» **Goal of the exercise**
Print exactly the lines that run from the one containing "Image resolution: width=1236" to the final line of the data, both included, and print none of the pictures.

[Pixel coordinate grounding data]
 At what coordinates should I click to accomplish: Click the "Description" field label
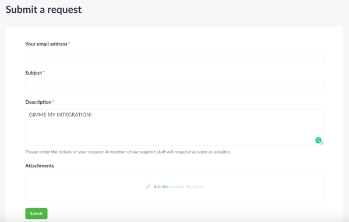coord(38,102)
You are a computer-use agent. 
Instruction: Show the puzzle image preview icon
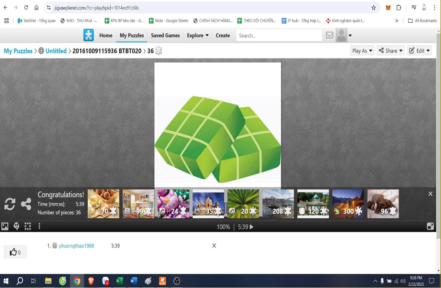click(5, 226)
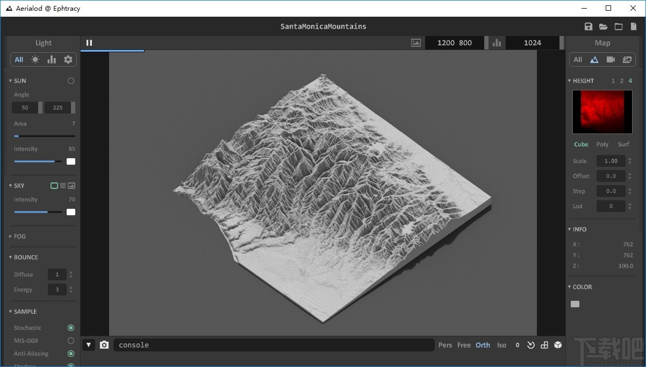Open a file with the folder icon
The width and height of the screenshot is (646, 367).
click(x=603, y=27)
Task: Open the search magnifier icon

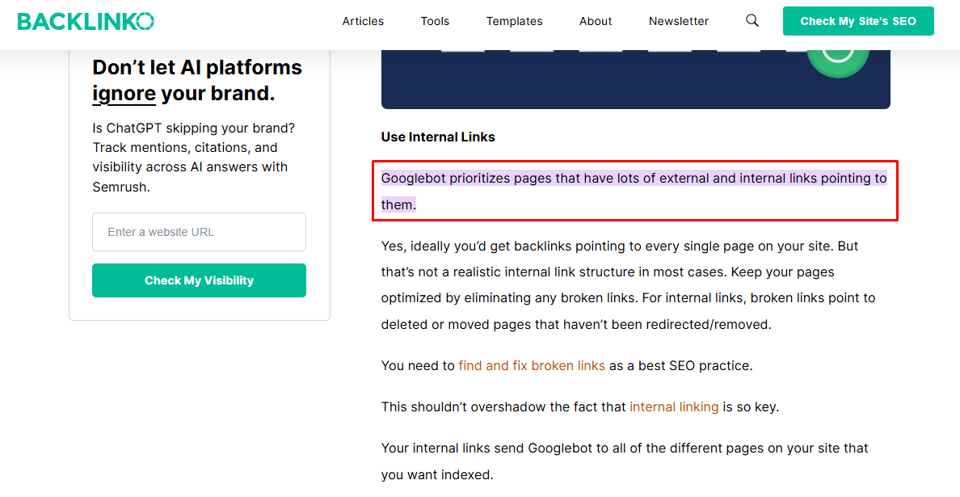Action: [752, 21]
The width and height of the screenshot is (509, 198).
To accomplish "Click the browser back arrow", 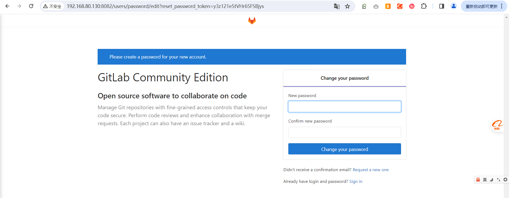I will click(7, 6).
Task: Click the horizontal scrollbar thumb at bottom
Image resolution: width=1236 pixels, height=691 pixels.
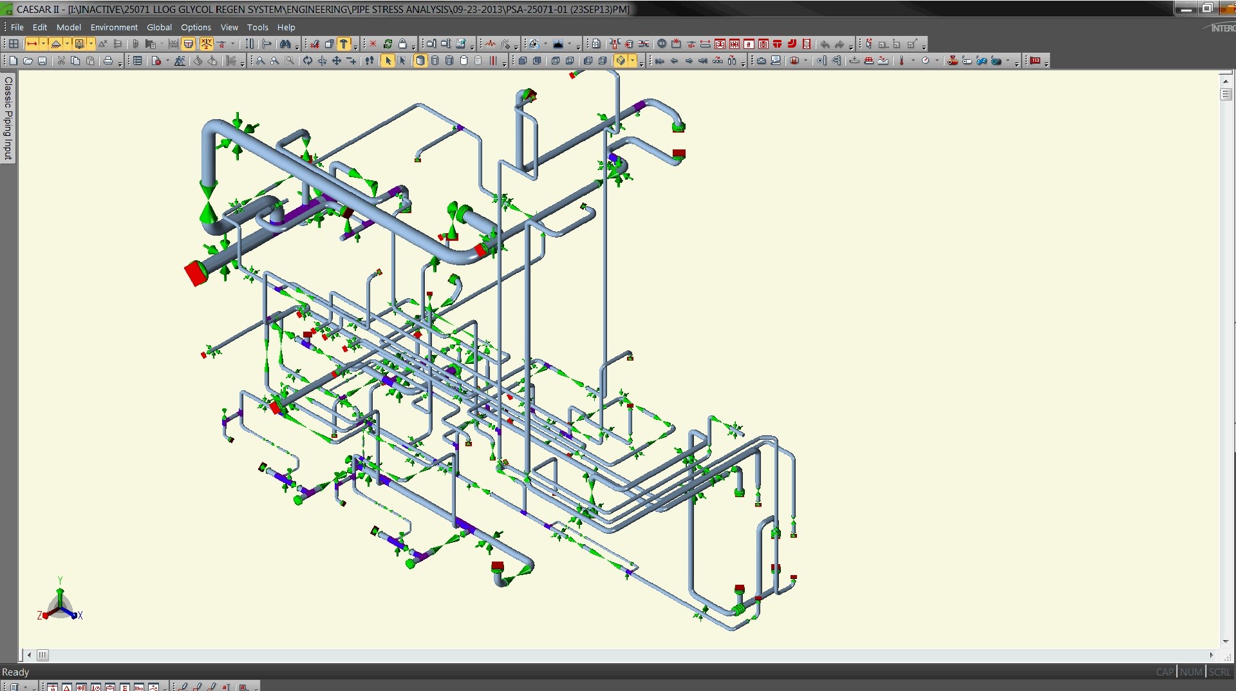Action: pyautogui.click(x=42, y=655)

» **Task response**
Image resolution: width=1236 pixels, height=691 pixels.
Action: pyautogui.click(x=42, y=655)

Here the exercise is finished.